• This is a really great test for vibe coding. This isn't easy, but it took me several hours to pass. Vibe coding the results is ... not exactly faster. Reminding it to output logs (I'm just doing this in chat and manually copy/pasting the code), it getting hung up on 'the maximum wait time' exactly equaling the challenge, etc. Opus was able to generate a passing implementation up to level 7 on the first level but can't seem to pass level 12. Sonnet, had to iterate on every level up to level 5, and couldn't pass that level.
  • Almost the same game but in C++ was an assignment in my Software Development class. The last challenge had multiple elevators that each would only service specific floors. You were intended to do some kind of pathfinding to get all passengers to their destination in time. But I just tried multiple heuristics until one passed the hidden test set.
  • Solving it with Claude is a totally different kind of fun of course. But anyway, Claude browser extension is very good at it. I sent it the initial prompt, and then asked it to continue on each next challenge. It passed first 5 challenges on the fly, and started to struggle on challenge 6, which it solved after 4 attempts. I stopped at that point because the fun was depleted.

    It's like role-playing a story of software developer in the era AI, but accelerated. The results are truly good and fast. Coding fun zero. The new fun is prompt/context engineering.

    <elevator_saga_solver_prompt> You are a JavaScript developer. On this page you are presented with a coding challenge to solve: an elevator to program in JavaScript. Analyze the page, take a screenshot to understand the floor and elevator layout (how many floors, how many elevators), see the sample code in the solution text box and replace it with your solution for the challenge.

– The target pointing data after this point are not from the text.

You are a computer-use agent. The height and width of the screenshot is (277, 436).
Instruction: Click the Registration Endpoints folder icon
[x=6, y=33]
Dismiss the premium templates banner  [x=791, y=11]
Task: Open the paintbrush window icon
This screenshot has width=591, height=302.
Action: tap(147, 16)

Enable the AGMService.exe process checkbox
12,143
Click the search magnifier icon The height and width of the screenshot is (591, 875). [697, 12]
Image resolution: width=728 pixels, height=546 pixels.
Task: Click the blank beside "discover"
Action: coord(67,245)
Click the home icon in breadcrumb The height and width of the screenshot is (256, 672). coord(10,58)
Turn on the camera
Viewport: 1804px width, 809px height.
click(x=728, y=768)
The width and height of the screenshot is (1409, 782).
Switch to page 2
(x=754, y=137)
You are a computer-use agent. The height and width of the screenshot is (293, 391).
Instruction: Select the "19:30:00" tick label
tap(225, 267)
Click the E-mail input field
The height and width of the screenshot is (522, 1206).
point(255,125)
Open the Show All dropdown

Keep the solution simple, just sophisticated enough to solve the task at hand, do not over-engineer or optimize, not unless your initial solution fails. After you insert the solution into the text box, click the "Start" button to test it. After a time limit set for a solution (it is indicated on a page), verify if the solution worked: read page or take screenshot. If it didn't work, try a new better solution. If it worked, you task is complete. See the API documentation here: https://play.elevatorsaga.com/documentation.html#docs . </elevator_saga_solver_prompt>

  • AKA the hard drive scheduling game. Takes me back to my first algorithms class in school thirty five years ago.
  • When I was at AWS over a decade ago, there was endless complaints about the elevator algorithms by engineers, with the usual egotistical tech-bro insistence that they could do better. Things used to really suck at lunchtime when folks would flood to the elevators and be stuck waiting for ages. Those same geniuses could never figure out the benefit of staggering lunch times.

    Someone got really tired of it, and somehow organised a hackathon weekend, with the elevator company, and let teams of engineers have at it.

    Every single team failed to come up with better algorithms. All the complaints stopped dead.

    • Is AWS an environment where attempts to discover improvements are commonly mocked?
  • I love this, but I have also been having a lot of fun with https://www.codingame.com/
  • I haven't played this since probably around 2015, but I think about it regularly. I want there to be more programming games like this, but have yet to come up with any ideas as perfect as this one.
  • I remember playing this ~10 years ago. It was very humbling.
  • I thought it was fun to search for a solution that can beat every level (eventually found one!) As far as I know, no LLM can do this on its own, which tells us something about the kind of problems they’re weak at.
  • This kind of stuff can be a great LLM benchmark as Opus basically screwed it up and created a monstrosity as solution on first try.
    • Interesting! It did well for a first try. This was my prompt:

      Lets play elevator saga! Here's the initial implementation:

          {
              init: function(elevators, floors) {
                    var elevator = elevators[0]; // Let's use the first elevator
                  // Whenever the elevator is idle (has no more queued destinations) ...
                  elevator.on("idle", function() {
                      // let's go to all the floors (or did we forget one?)
                      elevator.goToFloor(0);
                      elevator.goToFloor(1);
                  });
              },
              update: function(dt, elevators, floors) {
                  // We normally don't need to do anything here
              }
          }
      
      and documentation attached in the PDF.
  • Fun!

    Reminds me that one of my favourite exercises in TLA+ is to design an elevator call system.

  • I've been fascinated by elevator algorithms since visiting NYC as a kid. The interesting stuff starts to happen when you account for popular floors, people going to work, coming home at the end of the day, dog-walking times, subway arrivals, all the semi-deterministic behavior we see in real life.